Hal itu disampaikannya saat menghadiri acara Wisuda Periode VII Universitas Brawijaya secara daring pada Sabtu (12/2/2022).
"Saya ingin menyampaikan beberapa pesan kepada para wisudawan Universitas Brawijaya. Pertama, bangsa pencipta adalah bangsa yang menguasai ilmu pengetahuan dan teknologi dengan baik," ujar Ma'ruf.
Ditegaskan pula bahwa teknologi tersebut adalah alat sehingga semakin besar kekuatan sebuah alat, makin besar pula potensi manfaat dan petaka yang dapat ditimbulkannya.
Oleh karenanya, Ma'ruf berpesan agar para alumni dapat memahami dengan baik bahasa kemajuan tersebut agar membawa kemanfaatan sehingga Indonesia tidak hanya jadi bangsa pengekor.
Pesan kedua, wakil presiden mengutip ujaran filsuf Yunani Herakleitos bahwa 'Change is the only constant in life' yang berarti perubahan akan selalu terjadi, bahkan kemungkinan akan makin intensif.
"Sehingga inovasi menjadi satu-satunya kesempatan terbaik untuk memitigasi perubahan. Gunakan ilmu pengetahuan dan teknologi yang dikuasai untuk ciptakan inovasi tiada henti," tegas Ma'ruf.
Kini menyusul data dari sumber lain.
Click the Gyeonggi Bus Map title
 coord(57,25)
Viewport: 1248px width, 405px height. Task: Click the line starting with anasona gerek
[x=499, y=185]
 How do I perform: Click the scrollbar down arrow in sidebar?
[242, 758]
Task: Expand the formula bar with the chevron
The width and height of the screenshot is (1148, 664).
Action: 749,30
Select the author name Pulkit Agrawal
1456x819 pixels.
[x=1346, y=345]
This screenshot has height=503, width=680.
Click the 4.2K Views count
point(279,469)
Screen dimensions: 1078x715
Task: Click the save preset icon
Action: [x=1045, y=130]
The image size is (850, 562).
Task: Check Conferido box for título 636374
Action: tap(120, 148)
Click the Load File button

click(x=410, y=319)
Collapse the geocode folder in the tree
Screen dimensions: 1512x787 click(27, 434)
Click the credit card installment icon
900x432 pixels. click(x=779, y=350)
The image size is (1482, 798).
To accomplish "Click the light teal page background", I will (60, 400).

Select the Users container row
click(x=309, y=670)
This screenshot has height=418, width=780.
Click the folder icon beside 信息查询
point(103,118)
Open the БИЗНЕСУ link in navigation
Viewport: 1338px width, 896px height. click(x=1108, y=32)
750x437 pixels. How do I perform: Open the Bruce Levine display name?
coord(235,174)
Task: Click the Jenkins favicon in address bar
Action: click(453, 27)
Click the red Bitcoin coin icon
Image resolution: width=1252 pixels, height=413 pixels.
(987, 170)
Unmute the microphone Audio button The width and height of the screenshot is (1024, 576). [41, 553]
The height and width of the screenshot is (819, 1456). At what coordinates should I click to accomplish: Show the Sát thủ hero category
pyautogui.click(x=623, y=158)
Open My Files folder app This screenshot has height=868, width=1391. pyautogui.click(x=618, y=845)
Pesan ketiga, para wisudawan dan wisudawati terus membekali kemampuan diri dengan kapasitas kewirausahaan.
"Ilmu pengetahuan dan inovasi akan memiliki efek yang luar biasa bagi perubahan masyarakat apabila dikaitkan dengan dunia usaha," tuturnya.
"Kewirausahaan akan menjadi medium inovasi untuk memproduksi komoditas dan membuka lapangan kerja. Itulah bahan baku utama kesejahteraan," lanjut Ma'ruf.
Menurutnya, esensi wisuda adalah peralihan dari proses mengumpulkan pengetahuan menjadi menyebarkan keberkahan.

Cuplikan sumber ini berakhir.